Victoria 1851 to 1855
Effects of Gold Excitement - Workmen leave their employment; but trade and revenue become greater.
Convicts Prevention Act (1852) - The Convicts Prevention Act passed to check the influx of convicts who, becoming bushrangers, rob the gold escorts.
Aspects of the Victorian Gold Fields - The Goldfields thrive and become very populous
The Gold License Fee - A charge of 30 shillings per month for permission to dig was enforced. The poorer miners evade payment and are imprisioned ; they ask La Trobe to abolish the fee; he refuses but reduces it. He then sends for troops.
Governor Charles Hotham (1854) - Governor Hotham finds the diggers discontented; sympathizes with them, but forms a camp upon the goldfields.
Riot at Ballarat - Scobie, a digger, is believed to have been murdered by Bentley, a hotelkeeper. As retaliation the miners burn down the hotel. As a result the rioters are convicted - Three men are imprisoned for the burning of the hotel. A deputation demands their release, but Hotham refuses. As a protest the diggers burn their licenses.
Insurrection at Ballarat - In November, 1854, diggers commence to push for a fight.

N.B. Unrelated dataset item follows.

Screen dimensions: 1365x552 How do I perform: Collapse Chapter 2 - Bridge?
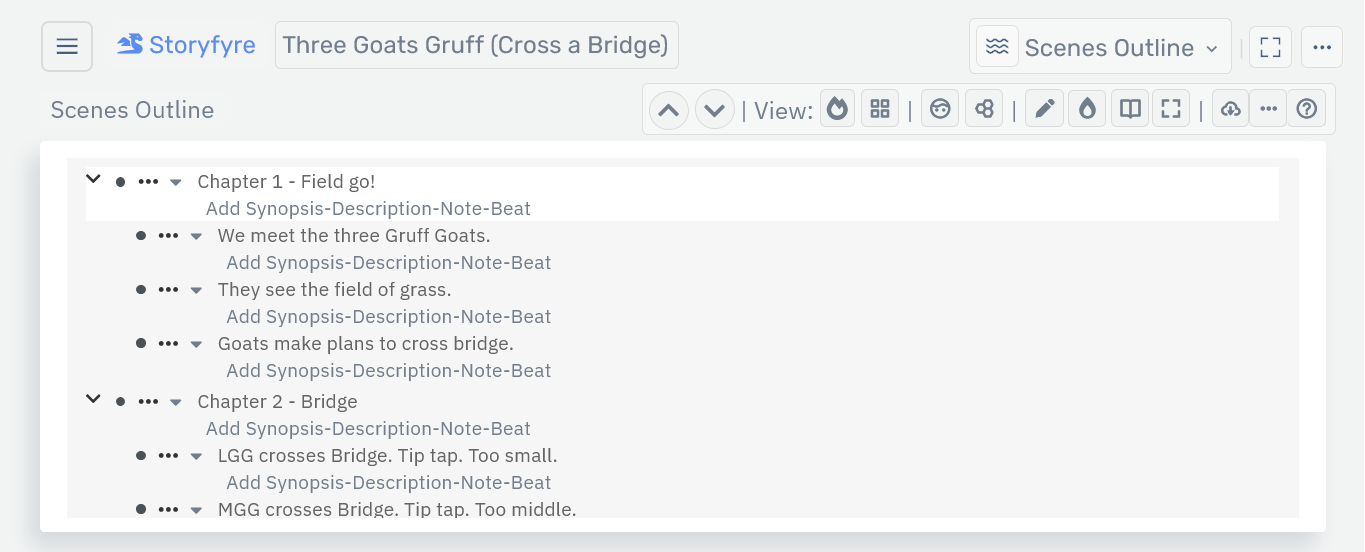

Eureka Stockade - A place surrounded by a high fence is held by the insurgents, under Vern and Lalor. Captain Thomas makes a sudden attack and carries the stockade. Lalor escapes wounded and 26 miners and 4 soldiers are killed.
Aftermath of the Eureka Stockade -Trial of the Rioter went with sympathy from the public - Meetings were held to sympathize with prisoners and eventually they were acquitted. As a result improvements on Gold Fields were made - A commission made inquires resulting in the fee is abolished. "Miners' rights" are issued and Parliamentary representation allowed.